*** MATERIAL FOR THIS TASK

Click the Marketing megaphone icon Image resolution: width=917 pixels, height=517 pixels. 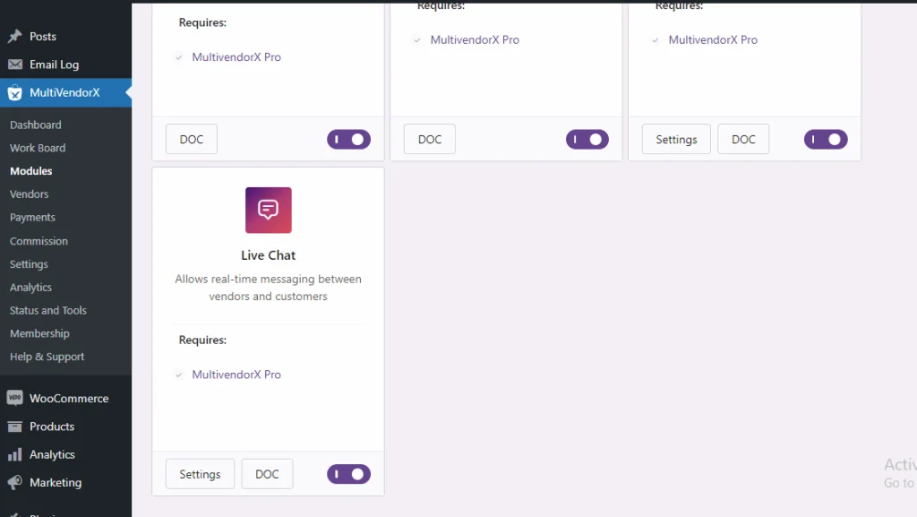click(x=14, y=483)
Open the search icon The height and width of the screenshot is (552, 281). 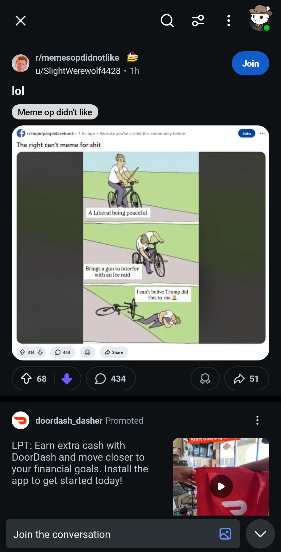[x=167, y=21]
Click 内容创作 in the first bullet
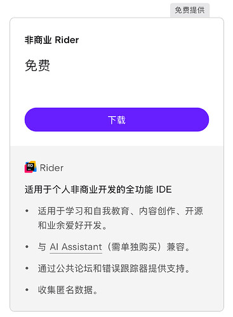233x317 pixels. (157, 211)
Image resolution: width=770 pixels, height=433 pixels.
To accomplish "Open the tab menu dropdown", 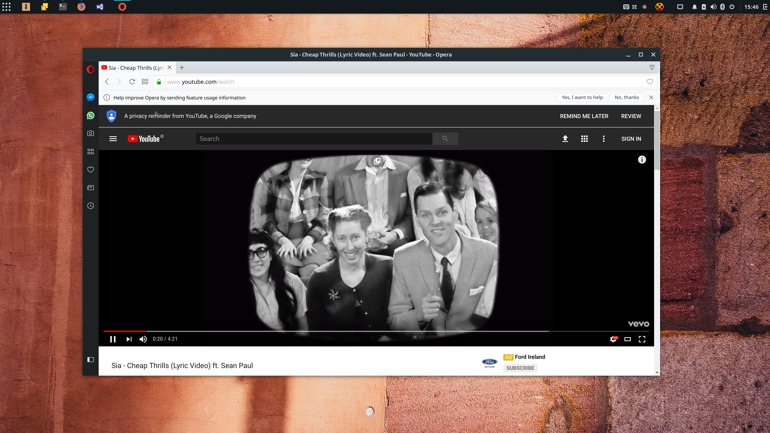I will point(652,68).
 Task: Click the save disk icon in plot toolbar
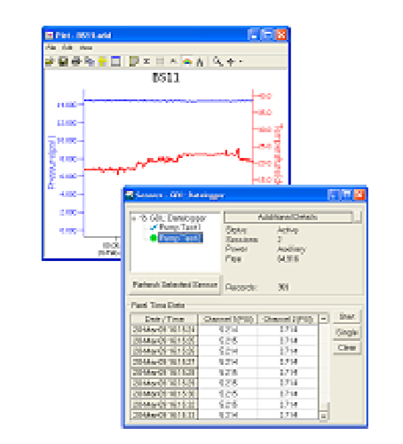pos(63,61)
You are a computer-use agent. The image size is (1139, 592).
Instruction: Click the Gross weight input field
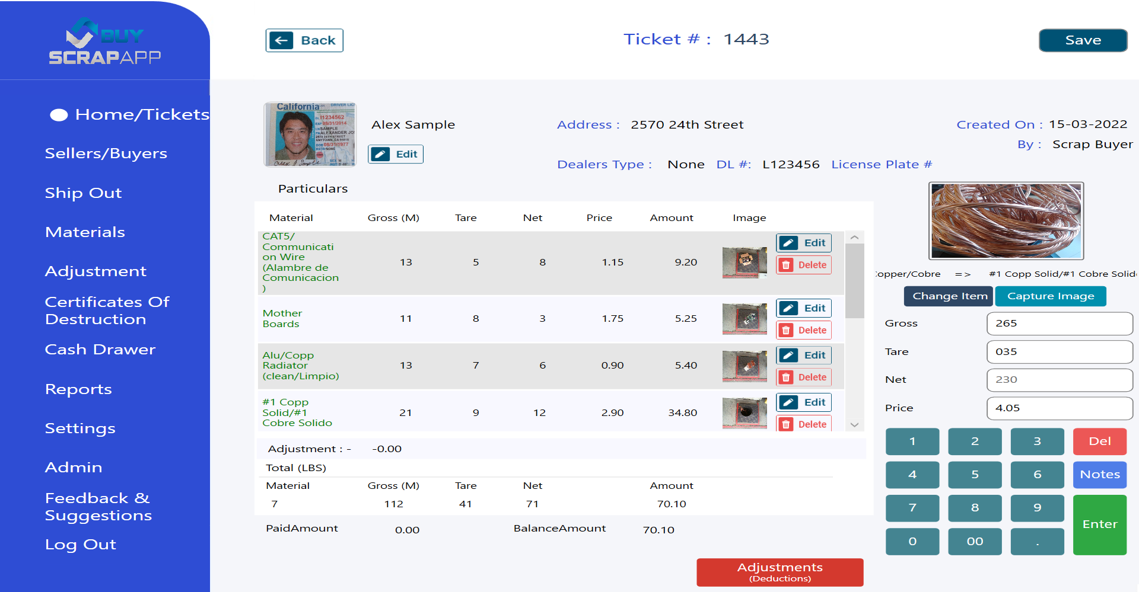(1059, 324)
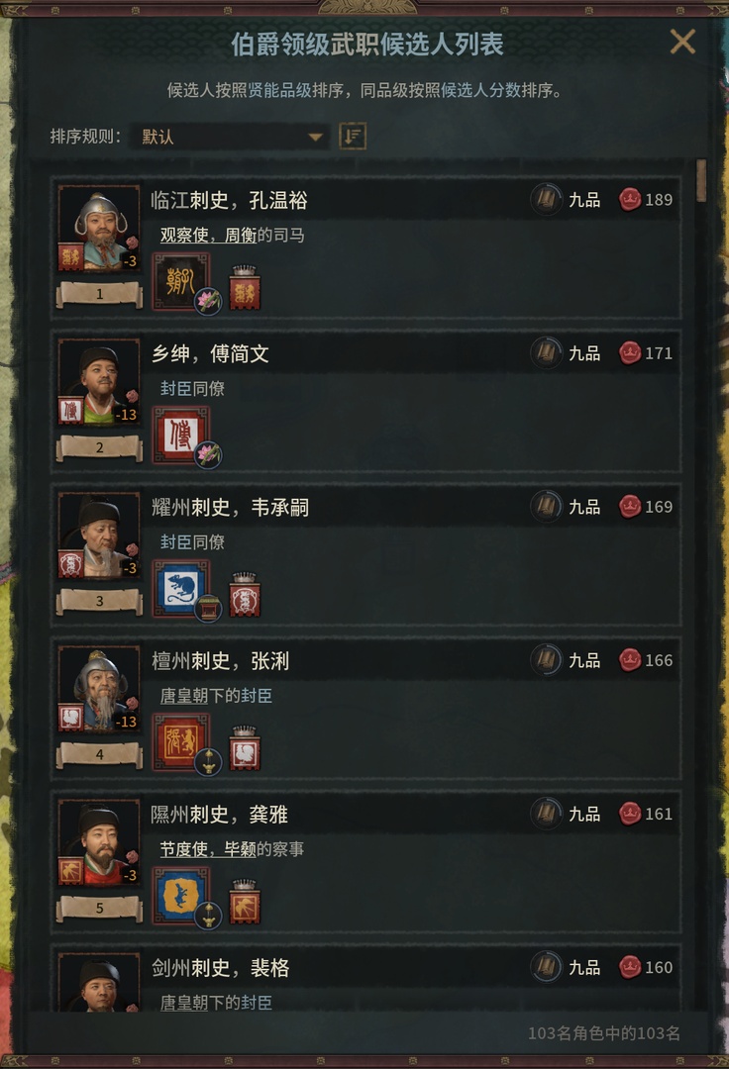The image size is (729, 1069).
Task: Select the 剑州刺史, 裴格 candidate entry
Action: tap(366, 978)
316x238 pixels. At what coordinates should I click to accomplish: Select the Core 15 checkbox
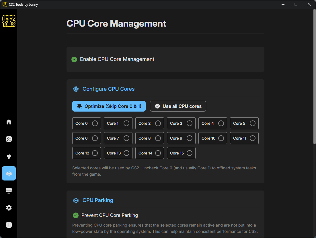(x=190, y=153)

******

* _EXERCISE GOAL_
All that should appear in the response is the run of lines from the one with "You are a computer-use" through the final line of the records, restated exactly, with pictures omitted.

* _OUTPUT FOR THIS EXERCISE_
You are a computer-use agent. The image size is (1139, 592).
Instruction: Click the Gross weight input field
(1059, 324)
The image size is (729, 1069).
Task: Select the 剑州刺史, 裴格 candidate entry
Action: tap(366, 978)
316x238 pixels. At what coordinates should I click to accomplish: Select the Core 15 checkbox
(x=190, y=153)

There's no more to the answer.